[Source passage]
◇ ◇ ◇ ◇ ◇ ◇ ◇

In 2025, drone-based GPR and magnetometry surveys at the Mimbres Culture Heritage Site in New Mexico uncovered buried architectural features across a settlement that had remained difficult to investigate with conventional methods for decades. Dense vegetation, rugged terrain, and limited physical access had kept large portions of the site unexplored. A drone carrying SPH Engineering's sensor systems covered the area in days, detecting anomalies consistent with wall foundations, voids, and anthropogenic soil disturbances extending more than four meters below the surface.
The case study's own conclusion recommended adding aerial LiDAR to the next phase of survey, to map surface topography through the vegetation canopy and support interpretation of the subsurface findings.

◇ ◇ ◇ ◇ ◇ ◇ ◇

[Data rows]

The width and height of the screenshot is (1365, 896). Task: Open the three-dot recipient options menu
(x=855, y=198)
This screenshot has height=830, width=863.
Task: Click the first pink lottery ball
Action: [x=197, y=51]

◇ ◇ ◇ ◇ ◇ ◇ ◇

[Exercise set]
A: In the Mimbres survey passage, how far below the surface did the detected anomalies extend?
B: Echo everything in the Mimbres survey passage from "The case study's" down to "the subsurface findings.".
C: Render this sentence from the Mimbres survey passage into Spanish: "Dense vegetation, rugged terrain, and limited physical access had kept large portions of the site unexplored."

[Written responses]
A: More than four meters below the surface.

B:
The case study's own conclusion recommended adding aerial LiDAR to the next phase of survey, to map surface topography through the vegetation canopy and support interpretation of the subsurface findings.

C: La vegetación densa, el terreno accidentado y el acceso físico limitado habían mantenido grandes partes del sitio sin explorar.